Steps for a Query (z,t,f,l) • q is inserted into QW, • queries submitted before z-W are removed from QW. • If there is a query q' in QW such that the last page requested by q' is (t,f-1), the least recent such query is also removed from QW.. • T: The set of topics whose corresponding set of QW queries has changed. • The priorities of all T-pages in PQ are updated. • If f=1 and page (t,1) is not cached, (t,1) is inserted at the tail of the probationary segment of the SLRU. • If (t,1) is already cached, it is moved to the tail of the protected segment of the SLRU. • Let (t,m), 1<m<=l be a page requested by q that is not cached. • Its priority is calculated and if it merits so, it is kept in PQ (causing perhaps an eviction of a lower priority page).
Results • Hits and Faults • Query counts as a cache hit only if it can be fully answered from the cache, otherwise it is a fault. • Cold and Warm caches • The reported hit ratios are for warm caches. • The definition of a warm cache • PLRU and TLRU: • Once the page queue is full. • PSLRU and TSLRU: • Once the probationary segment of the SLRU becomes full for the first time. • PDC cache becomes warm • Once either the probationary segment of the SLRU or the PQ component reach full capacity.
Results (PLRU and TLRU) • LRU(s,3) is always higher than LRU(4s,1).
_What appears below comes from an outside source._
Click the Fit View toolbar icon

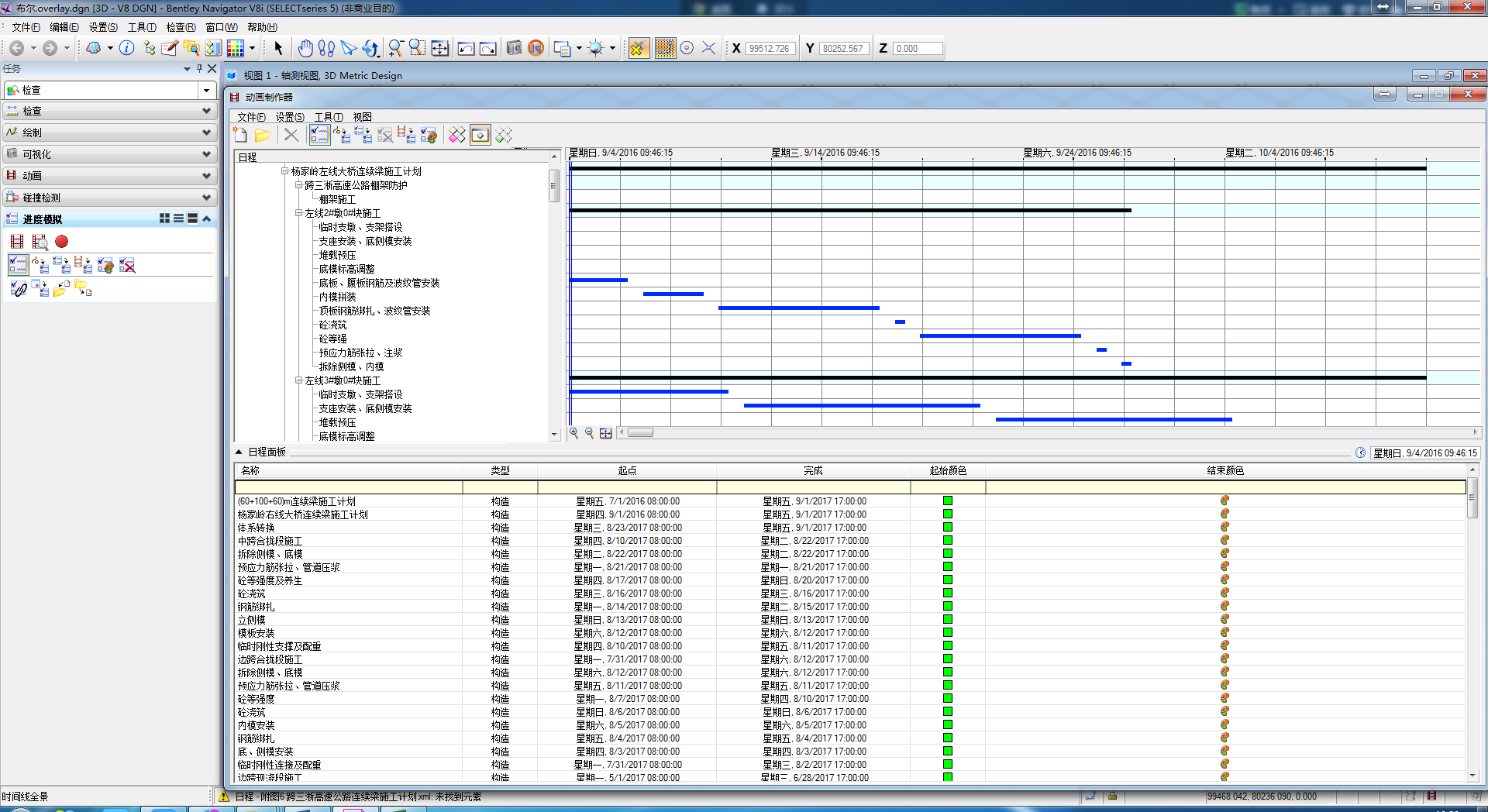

In fact, LRU(16000,3) is higher than LRU(512000,1), despite the latter cache being 32 times larger. • For s=4000, the optimal fetch unit for both schemes (PLRU, TLRU) is 3. • The optimal fetch unit increases as the size of the cache increases. • The increase in performance that is gained by doubling the cache size is large for small caches
Results for PSLRU and TSLRU • The Ratio:The ratio of probationary segment to the whole cache. • For larger cache sizes, increased fetch unit helps more. • Lower ratios help more influential when the cache size is large.
Results for PDC • Two new degrees of freedom: • Length of the Query Window (QW) • The ratio between the capacity of the SLRU, which holds the (t,1) pages, and the capacity of the priority queue PQ, that holds all other result pages. • Again the most significant degree of freedom: fetch unit.
Results for PDC • Again the optimal fetch unit increases as the cache size increases. • The results indicate that the optimal window length grows as the cache size grows. • With small cache sizes, it is best to consider only the most recent requests. As the cache grows, it pays to consider growing request histories when replacing cached pages. • The optimal PQ size shrinks as the cache grows. • The probationary segment of the SLRU should be dominant for small caches, but both SLRU segments should be roughly of equal size in large caches.
Conclusion • Five replacement policies for cached search result pages. • PDC is superior to the other tested caching schemes. • For large cache sizes, PDC outperforms LRU-based caches that are twice as large. • It achieves hit ratios of 0.53 on a query log whose theoretic hit ratio is bounded by 0.629. • The impact of fetch unit is much greater than any other internal partitioning of the cache. • The optimal fetch unit depends only on the total size of the cache.
Discussion • Is the computational complexity of O(log(cache size) acceptable? • Considering the memory getting cheaper, does the slight improvement worth these computations? • They don’t show how they used their initial analysis on the logs for presenting their method.